How to Get ripped off by your Flex account.
So for tw0 years I kept a Flex Spending account in case something happened and I needed enough money for the hospital/doctor etc. Well, with my not doing reenactment I have managed to spend my first year in ages undamaged really, and only had to get a checkup. So there was a significant amount of money left over.
From http://www.shps.com/myshps/fsa/faqs.stm:
Q: What if I have money left in my account at the end of the year?
A: Under current IRS regulations, you forfeit that money. This is known as the “Use-It-Or-Lose-It” rule. It’s important to consider all your potential expenses when deciding how much to contribute to your FSA. The FSA Calculator can help you plan your annual contribution.NOTE: The IRS allows employers to add an extension that might enable you to incur expenses for 2 1/2 months beyond the current plan year to help use any remaining FSA funds. Check with your employer to see if this extension is available to you.
What this doesn’t say forthright is that you still dont even get access to the remaining funds (in my case $773.10), you have 2 and 1/2 months to find an eligible arena to spend the money, and SHPS will reimburse you at a later date – again only if it eligible, meaning they have to approve the transaction, meaning you have to spend the money, and see if they will reimburse you again.
Bottom line, I am not even remote interested in being ripped off by this again. There is ZERO reason this program shouldn’t attempt to reimburse unspent money.
Yep this rule blows ass. Sorry to hear that you got screwed.

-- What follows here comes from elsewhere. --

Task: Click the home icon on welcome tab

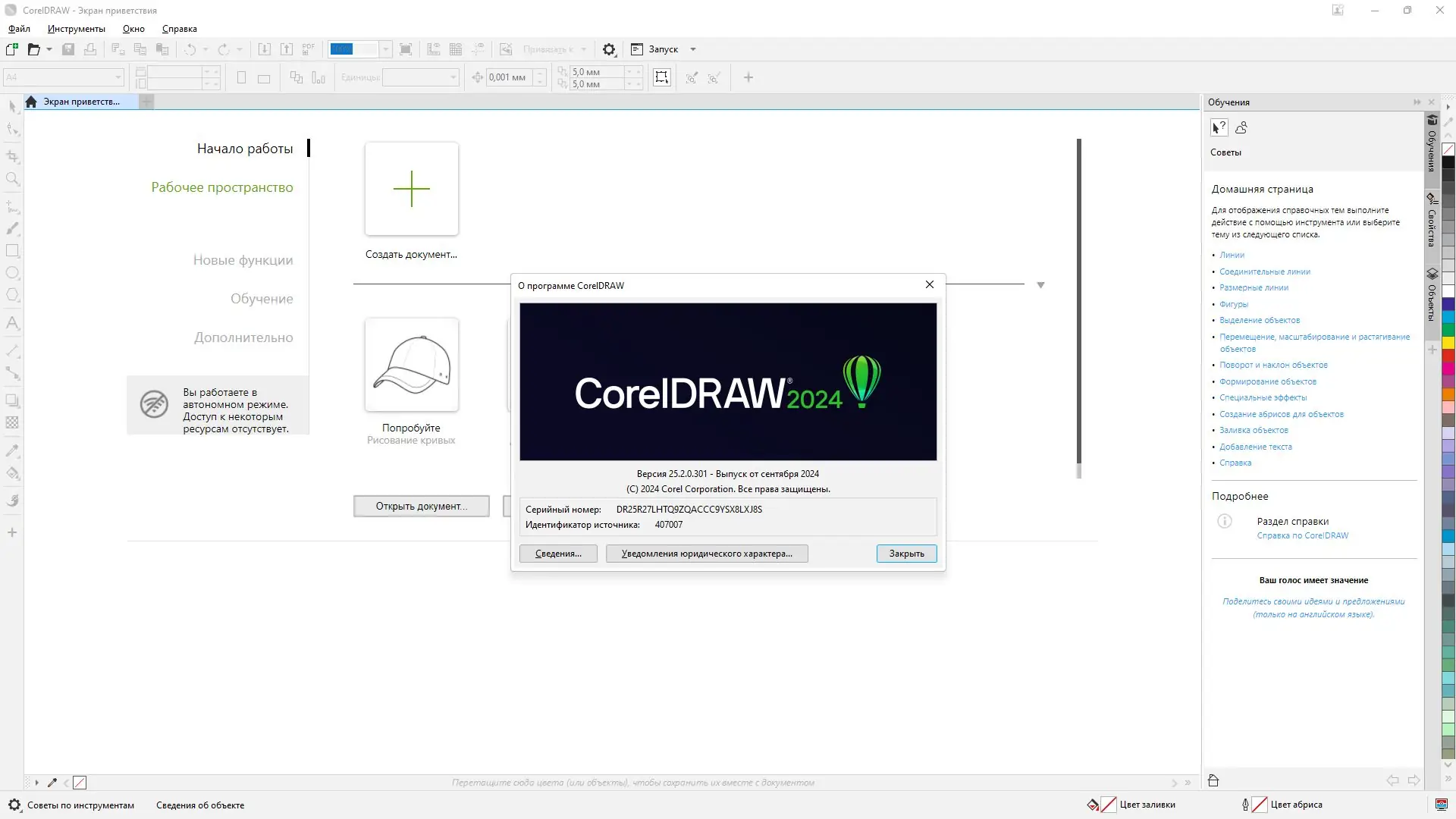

That’s why when I left GPC and had like $500ish left in my account so I made a regular doctors appt. and an eye doctor appt. upon which I did get a pair of Ralph Lauren reading glasses. 🙂 And then with the $200ish I had left I went to CVS and bought a shit load of advil, heating pads, cold medicine, first aid kits (one for the shop, house and boat) and anything else medically related I thought I could use at some point. Cause also the flip side to that rule (that they don’t tell you) is that if you leave the company and use all of your FSA money before you have technically paid for it through the end of the year, then GPC has to eat it. Cause when I left in June I had only paid in like 300 of my 900 FSA funds. But I had access to the entire 1k, not just the 300 or whatever I had paid so far. So needless to say that put a nice smile on my face that I was able to stick it a little to GPC there at the end. 🙂
I know this won’t make you feel any better, but the reason the FSA accounts are a loose it or use it stem from the fact that the funds set aside are made available in full at the start of the plan year. If you set aside $1000, have a qualifying event, use the full $1000 in the FSA, then quite or are fired from your job in, for sake of example, February (1 month into the plan year), YOU are under zero obligation to pay any of that money back. Over the course of several years I have forfeited close to $1000 in unspent FSA funds. It is a knife that cuts both ways with equal risks to the funders as well as the fundees.
If you want the assurances to carry the contingency funds forward, look into the HSA programs as opposed to the FSA programs.